Un nouveau rapport confirme les pratiques solides du Canada en matière d’aménagement forestier

Mise à jour de notre réponse précédente au NRDC :

Nous avons déjà exposé la tentative intellectuellement malhonnête du Natural Resources Defense Council (NRDC) de discréditer les études qui démontrent que les ressources forestières du Canada font partie des mieux réglementées et des mieux gérées au monde. Un nouveau rapport de NEPCon (produit avec le soutien du Forest Stewardship Council®) confirme que les affirmations du NRDC sont trompeuses et irresponsables.[1] NEPCon est un organisme international sans but lucratif bien connu qui mène des audits de certification selon les normes du FSC et du PEFC (Programme for the Endorsement of Forest Certification).

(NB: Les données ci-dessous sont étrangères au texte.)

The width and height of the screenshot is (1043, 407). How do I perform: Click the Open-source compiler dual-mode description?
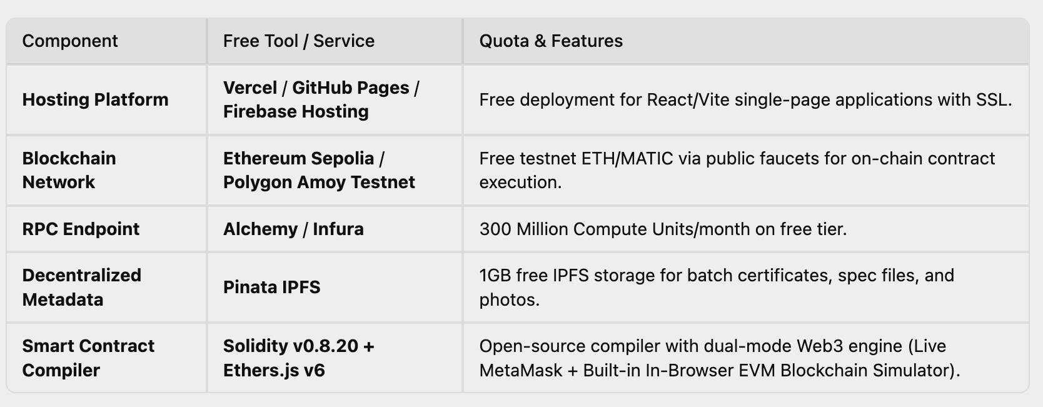720,358
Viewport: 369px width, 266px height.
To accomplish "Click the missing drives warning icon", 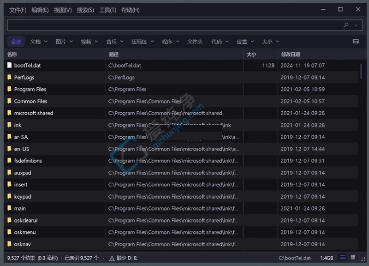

Bien que le NRDC ne mentionne jamais les taux de conformité, l’organisme prétend que bien que les politiques d’aménagement forestier du Canada soient rigoureuses, rien ne prouve que « les règles sont véritablement mises en application et respectées sur le terrain ».[2] Mais après avoir consulté un certain nombre de sources fiables et mené sa propre évaluation des pratiques canadiennes d’aménagement forestier et de récolte, le rapport de NEPCon conclut ainsi :

« Le Canada dispose d’un solide système de procédures qui garantissent que ses forêts sont gérées dans l’intérêt du public. Plusieurs rapports et études ont confirmé que les politiques et pratiques d’aménagement forestier du Canada sont parmi les plus rigoureuses au monde. » (traduction libre)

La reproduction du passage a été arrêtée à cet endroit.